The formation flew backwards over a German city that was in flames. The bombers opened their bomb bay doors, exerted a miraculous magnetism which shrunk the fires, gathered them into cylindrical steel containers, and lifted the containers into the bellies of the planes. The containers were stored neatly in racks. The Germans below had miraculous devices of their own, which were long steel tubes. They used them to suck more fragments from the crewmen and planes. But there were still a few wounded Americans though and some of the bombers were in bad repair. Over France though, German fighters came up again, made everything and everybody as good as new.
When the bombers got back to their base, the steel cylinders were taken from the racks and shipped back to the United States of America, where factories were operating night and day, dismantling the cylinders, separating the dangerous contents into minerals. Touchingly, it was mainly women who did this work. The minerals were then shipped to specialists in remote areas. It was their business to put them into the ground, to hide them cleverly, so they would never hurt anybody ever again.
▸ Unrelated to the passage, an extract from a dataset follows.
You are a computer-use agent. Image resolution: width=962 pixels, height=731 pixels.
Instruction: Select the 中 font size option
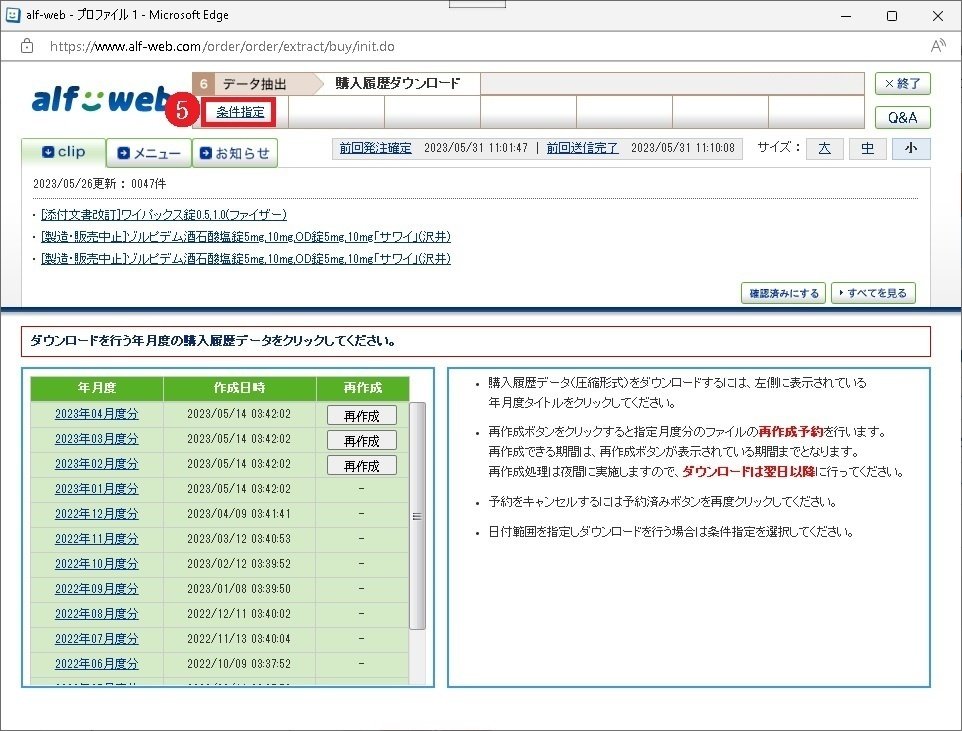coord(867,148)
– Slaughterhouse-Five (1969)
Roses are red,
– Breakfast of Champions (1973)
And ready for plucking,
You’re sixteen,
And ready for high school.
Love is where you find it. I think it is foolish to go around looking for it, and I think it can be poisonous. I wish that people who are conventionally supposed to love each other would say to each other, when they fight, ‘Please—a little less love, and a little more common decency’.
– Slapstick (1976)
The most embarrassing thing to me about this autobiography, surely, is its unbroken chain of proofs that I was never a serious man. I have been in a lot of trouble over the years, but that was all accidental. Never have I risked my life, or even my comfort, in the service of mankind. Shame on me.
– Jailbird (1979)
My wife has been killed by a machine which should never have come into the hands of any human being. It is called a firearm. It makes the blackest of all human wishes come true at once, at a distance: that something die.
That is evil for you.
We cannot get rid of mankind’s fleetingly wicked wishes. We can get rid of the machines that make them come true.
I give you a holy word: DISARM.
– Deadeye Dick (1982)
So long, old pal. You’re going to a different world now. It’s sure to be a better one, since no other world could be as bad as this one is.
– Galápagos (1985)
Paul Slazinger says, incidentally, that the human condition can be summed up in just one word, and this is the word: Embarrassment.
– Bluebeard (1987)
Our children, full-grown now, can never forgive us for reproducing. What a mess.
– Hocus Pocus (1990)
Pictures are famous for their humanness, and not for their pictureness.